Le système social du chien a été étudié via l’observation de chiens dans leurs différents contextes de vie. Chez les chiens des rues et chiens féraux (sauvages), qui sont peu restreints par l’homme, on observe qu’il y a peu de groupes fixes; les chiens s’associent temporairement, en fonction de leurs besoins. On peut déjà considérer qu’une hiérarchie dans des groupes qui se font et se défont serait très difficile à déterminer par les individus concernés.

Et s’il y a une forme de hiérarchie (ce n’est qu’une hypothèse), on peut pour l’instant supposer qu’elle est temporaire et contextuelle. Elle serait surtout déterminée par l’expérience des individus, ainsi que leur corpulence et leur âge. Les jeunes montreront beaucoup plus de comportements soumis face à des adultes, que face à des chiens du même âge qu’eux.

Les conflits observés sont principalement liés à un stress autour des ressources, dans un environnement hostile ou à forte promiscuité. Sans ces contraintes, on note peu d’agressivité et de comportements soumis – contrairement à ce que l’on observe chez des espèces dont le système social est déterminé par une hiérarchie linéaire fixe.

Les conflits autour des ressources peuvent faire apparaître certaines caractéristiques comportementales donnant l’impression que l’animal cherche à prendre le dessus sur l’autre. Un chien peut effectivement « gagner » un conflit contre un individu dans une situation particulière, mais ce ne sera peut-être pas le cas dans une autre situation ou face à un autre individu. Les rôles peuvent donc s’inter-changer en fonction des motivations et des contextes.

Vous n’avez pas besoin de dominer votre chien

Si le système social canin n’est pas déterminé par une hiérarchie linéaire (au vu des connaissances actuelles) ; il est encore plus improbable qu’elle existe entre le chien et l’humain. Les méthodes d’éducation visant à restreindre l’accès aux ressources et à causer des conflits par des démonstrations de force, peuvent générer du stress et potentiellement, des réponses agressives. Elles ne sont pas cohérentes pour les chiens, qui ne comprennent pas la fonction de ces interactions. L’humain qui force un individu à se soumettre, alors que ce dernier n’a aucune intention d’entrer en conflit, devient une menace, pouvant causer de l’anxiété et un mal-être généralisés.

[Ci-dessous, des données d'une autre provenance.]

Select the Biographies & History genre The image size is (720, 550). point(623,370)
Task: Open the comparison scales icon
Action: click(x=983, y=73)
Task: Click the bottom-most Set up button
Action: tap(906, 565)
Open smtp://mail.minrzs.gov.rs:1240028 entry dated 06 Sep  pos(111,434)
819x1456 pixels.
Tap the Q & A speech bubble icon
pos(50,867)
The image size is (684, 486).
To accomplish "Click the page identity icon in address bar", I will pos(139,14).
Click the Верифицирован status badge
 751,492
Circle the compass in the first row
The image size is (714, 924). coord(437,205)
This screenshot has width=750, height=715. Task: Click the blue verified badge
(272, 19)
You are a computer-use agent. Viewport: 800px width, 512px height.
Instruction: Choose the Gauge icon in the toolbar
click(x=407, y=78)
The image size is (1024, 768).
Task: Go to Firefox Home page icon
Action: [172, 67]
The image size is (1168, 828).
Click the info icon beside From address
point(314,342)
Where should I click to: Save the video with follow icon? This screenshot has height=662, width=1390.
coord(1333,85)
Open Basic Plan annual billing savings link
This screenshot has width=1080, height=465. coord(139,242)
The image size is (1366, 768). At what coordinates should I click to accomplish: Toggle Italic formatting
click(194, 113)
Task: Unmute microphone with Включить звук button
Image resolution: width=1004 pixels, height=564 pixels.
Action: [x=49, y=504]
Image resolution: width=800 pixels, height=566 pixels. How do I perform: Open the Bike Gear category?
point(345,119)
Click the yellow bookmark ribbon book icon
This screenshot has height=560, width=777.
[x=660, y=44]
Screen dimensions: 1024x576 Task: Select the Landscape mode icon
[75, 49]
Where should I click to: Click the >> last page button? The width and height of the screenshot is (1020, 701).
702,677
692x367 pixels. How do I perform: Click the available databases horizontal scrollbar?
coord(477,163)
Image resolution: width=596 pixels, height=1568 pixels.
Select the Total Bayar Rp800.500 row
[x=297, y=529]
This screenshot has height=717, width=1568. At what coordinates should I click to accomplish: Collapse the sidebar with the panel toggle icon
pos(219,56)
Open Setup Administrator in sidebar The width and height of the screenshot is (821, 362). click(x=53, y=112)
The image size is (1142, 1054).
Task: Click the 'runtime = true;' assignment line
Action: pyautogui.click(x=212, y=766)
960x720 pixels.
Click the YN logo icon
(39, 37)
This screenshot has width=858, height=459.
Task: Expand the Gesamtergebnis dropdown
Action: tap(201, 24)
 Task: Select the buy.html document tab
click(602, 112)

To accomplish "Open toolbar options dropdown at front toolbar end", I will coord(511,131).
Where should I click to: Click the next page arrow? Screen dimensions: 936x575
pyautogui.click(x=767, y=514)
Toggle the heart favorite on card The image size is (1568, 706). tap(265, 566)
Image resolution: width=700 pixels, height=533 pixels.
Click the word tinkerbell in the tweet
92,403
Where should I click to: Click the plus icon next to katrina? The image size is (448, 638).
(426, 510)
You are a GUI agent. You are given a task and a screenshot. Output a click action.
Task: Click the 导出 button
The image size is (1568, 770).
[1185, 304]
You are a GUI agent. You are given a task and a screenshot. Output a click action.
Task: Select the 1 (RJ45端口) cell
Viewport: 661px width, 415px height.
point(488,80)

Les personnes qui appliquent des théories erronées comme celle-ci, font preuve d’ignorance. Cette ignorance est même volontaire chez certains ‘professionnels’, qui ne mettent pas leurs connaissances à jour (qu’on enrichi pourtant continuellement). Cela démontre qu’ils connaissent mal les animaux avec lesquels ils travaillent en tant qu’experts. Ils freinent l’amélioration des relations homme-chien en propageant leurs théories désuètes et simplistes.

Considérer le chien sous l’angle de la domination, est un déni de connaissance de l’éthologie de l’espèce et surtout, des nombreuses motivations et causes pouvant expliquer un comportement.

Alors… apprenons, formons-nous, cherchons à comprendre. Pour mieux vivre avec nos meilleurs amis, il est vital de connaître leur vraie nature.